Saved entries

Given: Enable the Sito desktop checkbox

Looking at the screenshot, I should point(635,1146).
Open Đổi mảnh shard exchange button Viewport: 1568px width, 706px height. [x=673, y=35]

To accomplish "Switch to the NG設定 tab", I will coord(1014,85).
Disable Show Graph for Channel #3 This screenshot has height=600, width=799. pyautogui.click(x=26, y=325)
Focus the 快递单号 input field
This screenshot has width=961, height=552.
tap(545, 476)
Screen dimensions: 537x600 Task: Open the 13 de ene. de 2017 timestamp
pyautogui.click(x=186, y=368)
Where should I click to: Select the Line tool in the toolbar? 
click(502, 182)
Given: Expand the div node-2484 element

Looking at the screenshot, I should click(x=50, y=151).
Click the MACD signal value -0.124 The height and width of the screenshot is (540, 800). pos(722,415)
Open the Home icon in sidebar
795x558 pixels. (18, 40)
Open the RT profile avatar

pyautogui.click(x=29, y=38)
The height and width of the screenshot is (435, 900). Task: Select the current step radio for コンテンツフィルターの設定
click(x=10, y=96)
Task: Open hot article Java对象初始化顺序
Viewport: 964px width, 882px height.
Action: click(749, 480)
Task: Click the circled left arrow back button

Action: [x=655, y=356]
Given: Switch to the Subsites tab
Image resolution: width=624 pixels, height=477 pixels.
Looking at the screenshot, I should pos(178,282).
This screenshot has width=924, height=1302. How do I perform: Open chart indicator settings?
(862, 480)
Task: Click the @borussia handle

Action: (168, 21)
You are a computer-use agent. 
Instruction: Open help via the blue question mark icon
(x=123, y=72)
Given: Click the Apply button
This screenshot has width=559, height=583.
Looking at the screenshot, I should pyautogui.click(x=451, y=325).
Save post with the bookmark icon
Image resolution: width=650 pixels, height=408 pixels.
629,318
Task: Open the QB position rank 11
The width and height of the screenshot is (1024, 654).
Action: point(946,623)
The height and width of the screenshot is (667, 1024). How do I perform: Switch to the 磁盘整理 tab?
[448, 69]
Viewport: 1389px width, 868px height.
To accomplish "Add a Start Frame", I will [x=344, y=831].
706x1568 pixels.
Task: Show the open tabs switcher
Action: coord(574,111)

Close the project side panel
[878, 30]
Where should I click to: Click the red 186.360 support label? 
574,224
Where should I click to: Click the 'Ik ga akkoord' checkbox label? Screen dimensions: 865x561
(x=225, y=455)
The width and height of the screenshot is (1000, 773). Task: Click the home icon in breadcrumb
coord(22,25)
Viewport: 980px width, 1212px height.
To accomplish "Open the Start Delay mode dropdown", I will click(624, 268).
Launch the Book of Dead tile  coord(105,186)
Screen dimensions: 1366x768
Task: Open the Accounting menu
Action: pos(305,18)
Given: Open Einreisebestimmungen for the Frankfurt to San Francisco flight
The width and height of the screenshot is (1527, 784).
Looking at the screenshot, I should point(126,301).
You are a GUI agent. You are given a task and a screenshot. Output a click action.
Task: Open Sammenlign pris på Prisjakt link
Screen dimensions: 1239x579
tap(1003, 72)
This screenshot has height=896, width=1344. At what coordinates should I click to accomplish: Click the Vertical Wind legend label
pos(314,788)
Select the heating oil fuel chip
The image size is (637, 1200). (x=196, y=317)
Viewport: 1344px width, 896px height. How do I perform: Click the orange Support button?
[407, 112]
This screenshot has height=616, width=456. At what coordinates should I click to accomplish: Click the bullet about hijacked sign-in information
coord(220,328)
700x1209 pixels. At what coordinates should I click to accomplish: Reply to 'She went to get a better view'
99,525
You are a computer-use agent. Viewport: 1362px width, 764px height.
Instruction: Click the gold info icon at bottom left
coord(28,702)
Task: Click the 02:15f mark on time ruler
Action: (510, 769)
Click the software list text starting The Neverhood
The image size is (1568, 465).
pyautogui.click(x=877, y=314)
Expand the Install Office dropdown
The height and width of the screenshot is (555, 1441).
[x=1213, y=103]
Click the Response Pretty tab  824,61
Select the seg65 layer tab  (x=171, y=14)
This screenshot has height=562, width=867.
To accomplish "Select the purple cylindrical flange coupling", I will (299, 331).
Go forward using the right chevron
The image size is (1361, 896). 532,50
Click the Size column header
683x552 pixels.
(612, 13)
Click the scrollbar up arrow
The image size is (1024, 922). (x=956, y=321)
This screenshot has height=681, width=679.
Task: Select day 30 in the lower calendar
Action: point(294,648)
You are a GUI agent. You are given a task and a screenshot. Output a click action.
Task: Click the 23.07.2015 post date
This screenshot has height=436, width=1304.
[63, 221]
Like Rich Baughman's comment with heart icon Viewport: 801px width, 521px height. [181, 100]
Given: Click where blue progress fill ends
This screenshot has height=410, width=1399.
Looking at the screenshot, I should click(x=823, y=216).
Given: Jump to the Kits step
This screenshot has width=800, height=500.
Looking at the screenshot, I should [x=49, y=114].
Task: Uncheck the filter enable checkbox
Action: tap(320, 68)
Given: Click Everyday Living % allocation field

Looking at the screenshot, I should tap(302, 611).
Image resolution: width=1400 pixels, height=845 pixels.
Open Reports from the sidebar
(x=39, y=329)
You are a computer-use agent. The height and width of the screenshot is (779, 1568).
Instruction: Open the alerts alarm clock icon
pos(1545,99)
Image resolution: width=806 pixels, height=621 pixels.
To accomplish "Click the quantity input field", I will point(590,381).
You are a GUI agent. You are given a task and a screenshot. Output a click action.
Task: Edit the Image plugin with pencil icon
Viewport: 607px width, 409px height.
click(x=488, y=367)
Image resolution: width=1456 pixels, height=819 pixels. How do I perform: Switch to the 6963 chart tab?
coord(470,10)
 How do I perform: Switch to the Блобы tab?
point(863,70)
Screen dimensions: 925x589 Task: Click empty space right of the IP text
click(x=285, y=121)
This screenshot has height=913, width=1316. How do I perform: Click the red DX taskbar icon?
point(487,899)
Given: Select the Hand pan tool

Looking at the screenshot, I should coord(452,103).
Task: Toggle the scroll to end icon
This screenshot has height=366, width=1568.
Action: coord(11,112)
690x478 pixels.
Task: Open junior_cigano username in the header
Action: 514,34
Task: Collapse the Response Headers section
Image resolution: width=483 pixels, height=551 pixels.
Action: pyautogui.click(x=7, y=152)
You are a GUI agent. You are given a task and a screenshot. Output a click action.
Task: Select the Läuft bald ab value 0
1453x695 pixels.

→ **THE TASK**: Repeat all of the records above exactly as written.

→ **ANSWER BOX**:
Given: Enable the Sito desktop checkbox

Looking at the screenshot, I should point(635,1146).
Open Đổi mảnh shard exchange button Viewport: 1568px width, 706px height. [x=673, y=35]

To accomplish "Switch to the NG設定 tab", I will coord(1014,85).
Disable Show Graph for Channel #3 This screenshot has height=600, width=799. pyautogui.click(x=26, y=325)
Focus the 快递单号 input field
This screenshot has width=961, height=552.
tap(545, 476)
Screen dimensions: 537x600 Task: Open the 13 de ene. de 2017 timestamp
pyautogui.click(x=186, y=368)
Where should I click to: Select the Line tool in the toolbar? 
click(502, 182)
Given: Expand the div node-2484 element

Looking at the screenshot, I should click(x=50, y=151).
Click the MACD signal value -0.124 The height and width of the screenshot is (540, 800). pos(722,415)
Open the Home icon in sidebar
795x558 pixels. (18, 40)
Open the RT profile avatar

pyautogui.click(x=29, y=38)
The height and width of the screenshot is (435, 900). Task: Select the current step radio for コンテンツフィルターの設定
click(x=10, y=96)
Task: Open hot article Java对象初始化顺序
Viewport: 964px width, 882px height.
Action: click(749, 480)
Task: Click the circled left arrow back button

Action: [x=655, y=356]
Given: Switch to the Subsites tab
Image resolution: width=624 pixels, height=477 pixels.
Looking at the screenshot, I should pos(178,282).
This screenshot has width=924, height=1302. How do I perform: Open chart indicator settings?
(862, 480)
Task: Click the @borussia handle

Action: (168, 21)
You are a computer-use agent. 
Instruction: Open help via the blue question mark icon
(x=123, y=72)
Given: Click the Apply button
This screenshot has width=559, height=583.
Looking at the screenshot, I should pyautogui.click(x=451, y=325).
Save post with the bookmark icon
Image resolution: width=650 pixels, height=408 pixels.
629,318
Task: Open the QB position rank 11
The width and height of the screenshot is (1024, 654).
Action: point(946,623)
The height and width of the screenshot is (667, 1024). How do I perform: Switch to the 磁盘整理 tab?
[448, 69]
Viewport: 1389px width, 868px height.
To accomplish "Add a Start Frame", I will [x=344, y=831].
706x1568 pixels.
Task: Show the open tabs switcher
Action: coord(574,111)

Close the project side panel
[878, 30]
Where should I click to: Click the red 186.360 support label? 
574,224
Where should I click to: Click the 'Ik ga akkoord' checkbox label? Screen dimensions: 865x561
(x=225, y=455)
The width and height of the screenshot is (1000, 773). Task: Click the home icon in breadcrumb
coord(22,25)
Viewport: 980px width, 1212px height.
To accomplish "Open the Start Delay mode dropdown", I will click(624, 268).
Launch the Book of Dead tile  coord(105,186)
Screen dimensions: 1366x768
Task: Open the Accounting menu
Action: pos(305,18)
Given: Open Einreisebestimmungen for the Frankfurt to San Francisco flight
The width and height of the screenshot is (1527, 784).
Looking at the screenshot, I should point(126,301).
You are a GUI agent. You are given a task and a screenshot. Output a click action.
Task: Open Sammenlign pris på Prisjakt link
Screen dimensions: 1239x579
tap(1003, 72)
This screenshot has height=896, width=1344. At what coordinates should I click to accomplish: Click the Vertical Wind legend label
pos(314,788)
Select the heating oil fuel chip
The image size is (637, 1200). (x=196, y=317)
Viewport: 1344px width, 896px height. How do I perform: Click the orange Support button?
[407, 112]
This screenshot has height=616, width=456. At what coordinates should I click to accomplish: Click the bullet about hijacked sign-in information
coord(220,328)
700x1209 pixels. At what coordinates should I click to accomplish: Reply to 'She went to get a better view'
99,525
You are a computer-use agent. Viewport: 1362px width, 764px height.
Instruction: Click the gold info icon at bottom left
coord(28,702)
Task: Click the 02:15f mark on time ruler
Action: (510, 769)
Click the software list text starting The Neverhood
The image size is (1568, 465).
pyautogui.click(x=877, y=314)
Expand the Install Office dropdown
The height and width of the screenshot is (555, 1441).
[x=1213, y=103]
Click the Response Pretty tab  824,61
Select the seg65 layer tab  (x=171, y=14)
This screenshot has height=562, width=867.
To accomplish "Select the purple cylindrical flange coupling", I will (299, 331).
Go forward using the right chevron
The image size is (1361, 896). 532,50
Click the Size column header
683x552 pixels.
(612, 13)
Click the scrollbar up arrow
The image size is (1024, 922). (x=956, y=321)
This screenshot has height=681, width=679.
Task: Select day 30 in the lower calendar
Action: point(294,648)
You are a GUI agent. You are given a task and a screenshot. Output a click action.
Task: Click the 23.07.2015 post date
This screenshot has height=436, width=1304.
[63, 221]
Like Rich Baughman's comment with heart icon Viewport: 801px width, 521px height. [181, 100]
Given: Click where blue progress fill ends
This screenshot has height=410, width=1399.
Looking at the screenshot, I should click(x=823, y=216).
Given: Jump to the Kits step
This screenshot has width=800, height=500.
Looking at the screenshot, I should [x=49, y=114].
Task: Uncheck the filter enable checkbox
Action: tap(320, 68)
Given: Click Everyday Living % allocation field

Looking at the screenshot, I should tap(302, 611).
Image resolution: width=1400 pixels, height=845 pixels.
Open Reports from the sidebar
(x=39, y=329)
You are a computer-use agent. The height and width of the screenshot is (779, 1568).
Instruction: Open the alerts alarm clock icon
pos(1545,99)
Image resolution: width=806 pixels, height=621 pixels.
To accomplish "Click the quantity input field", I will point(590,381).
You are a GUI agent. You are given a task and a screenshot. Output a click action.
Task: Edit the Image plugin with pencil icon
Viewport: 607px width, 409px height.
click(x=488, y=367)
Image resolution: width=1456 pixels, height=819 pixels. How do I perform: Switch to the 6963 chart tab?
coord(470,10)
 How do I perform: Switch to the Блобы tab?
point(863,70)
Screen dimensions: 925x589 Task: Click empty space right of the IP text
click(x=285, y=121)
This screenshot has height=913, width=1316. How do I perform: Click the red DX taskbar icon?
point(487,899)
Given: Select the Hand pan tool

Looking at the screenshot, I should coord(452,103).
Task: Toggle the scroll to end icon
This screenshot has height=366, width=1568.
Action: coord(11,112)
690x478 pixels.
Task: Open junior_cigano username in the header
Action: 514,34
Task: Collapse the Response Headers section
Image resolution: width=483 pixels, height=551 pixels.
Action: pyautogui.click(x=7, y=152)
You are a GUI agent. You are given a task and a screenshot. Output a click action.
Task: Select the Läuft bald ab value 0
1453x695 pixels.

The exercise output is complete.